- Born: Moon Kook-jin July 17, 1970 (age 56) South Korea
- Education: Harvard University (BA) University of Miami (MBA)
- Occupation: CEO
- Parents: Sun Myung Moon (father); Hak Ja Han (mother);

= Kook-jin Moon =

Korean-American businessman

Moon Kook-jin (born July 17, 1970), also known as Justin Moon, is a Korean American religious leader, businessman, and gun manufacturer. He is the son of Sun Myung Moon and Hak Ja Han. His father is the founder of the Unification Church and his mother is its present leader.

Moon is the founder and owner of Kahr Arms, an American small arms manufacturer, chair of the Sun Moon Education Foundation, and co-founder of Rod of Iron Ministries.

==Early life==
Moon is the fourth son of Unification Church leaders Sun Myung Moon and Hak Ja Han. He was born in South Korea, and in 1973 moved to the United States, to Tarrytown, New York, with his family. He attended Hackley School, a small private school in Tarrytown. Moon, who later took the first name Justin, recounts his early interest in firearms:

My first experience shooting was with my older brother when I was 14. He also liked guns and took me shooting with friends and family. We would have a great time setting up and shooting targets with an assortment of firearms. Ever since that first shooting experience, I continued to pursue my interest in firearms.

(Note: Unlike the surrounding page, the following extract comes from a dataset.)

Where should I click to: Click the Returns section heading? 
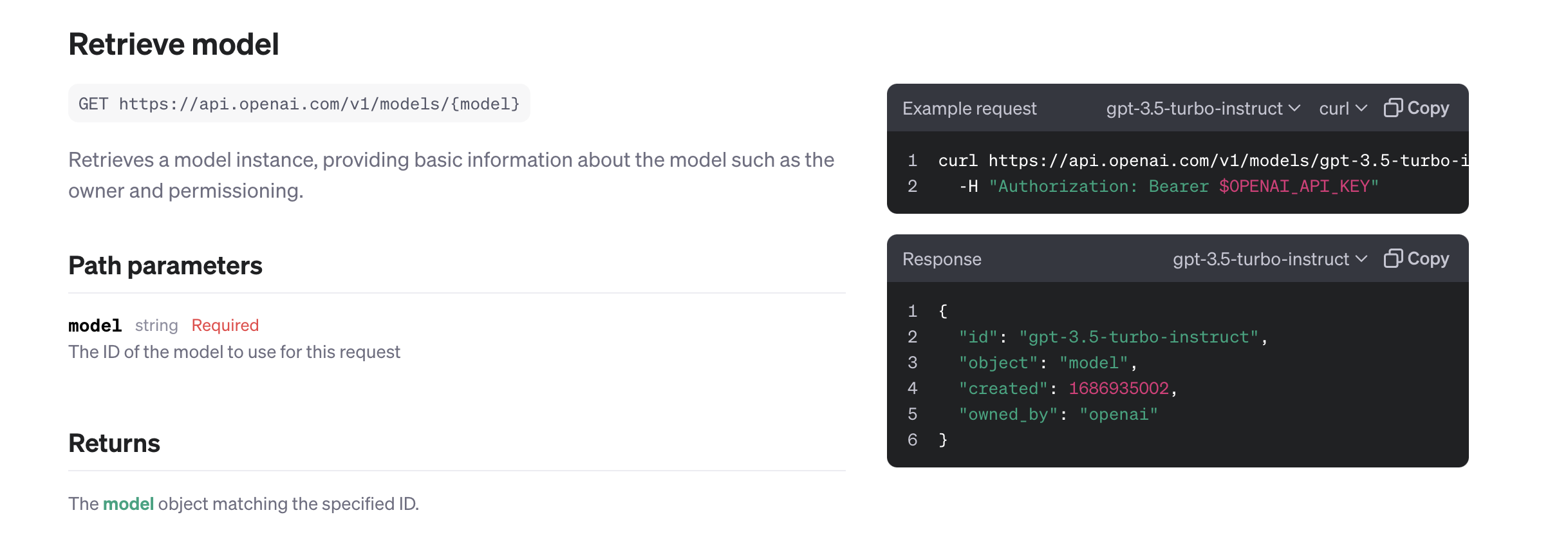(114, 443)
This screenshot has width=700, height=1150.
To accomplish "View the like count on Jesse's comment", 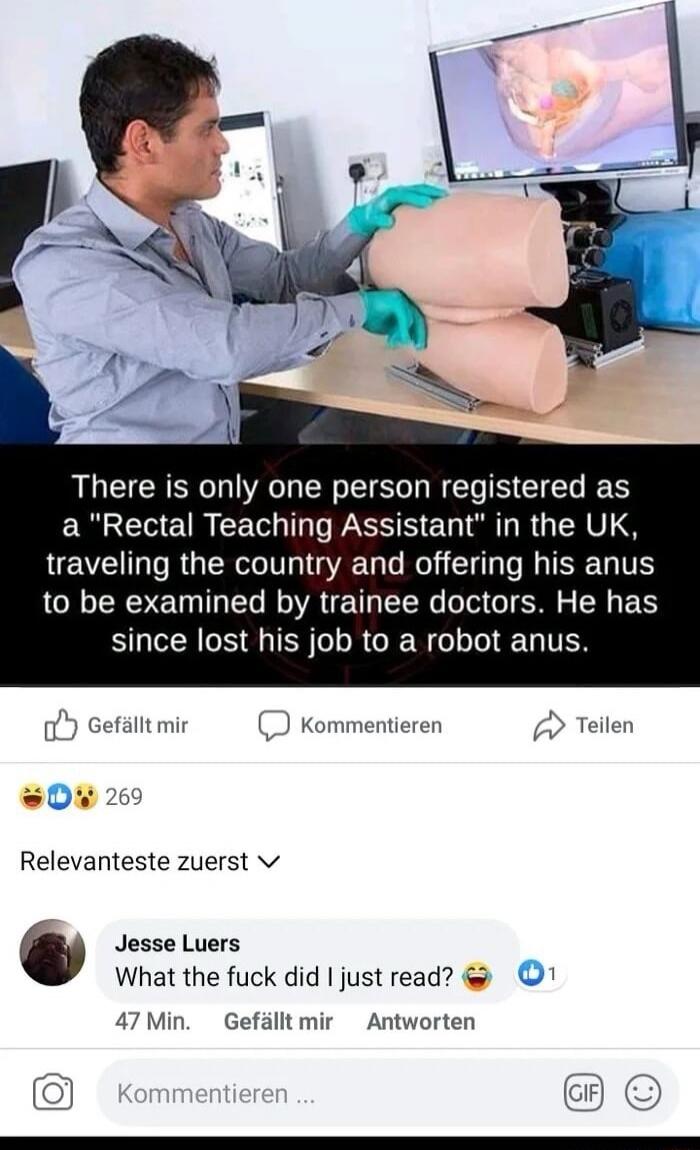I will tap(540, 974).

At age 18, Moon got a license to carry a handgun, co-signed by one of his older brothers, but he wasn't satisfied with the small caliber available in a compact handgun. "I had been licensed to carry in New York State since I was 18 and had looked for an ultra-compact 9 mm. pistol," Justin later told American Handgunner magazine. "To my chagrin, I could not find a pistol with the quality of construction and features in design which I felt were appropriate for a carry gun. Therefore, I decided to design an ultra-compact 9 mm. pistol that I could carry." By his junior year of college, he decided to design one himself. "I spent the summer and much of my senior year designing the mechanical layout of the pistol and prototyping various design concepts," he told Handgunner.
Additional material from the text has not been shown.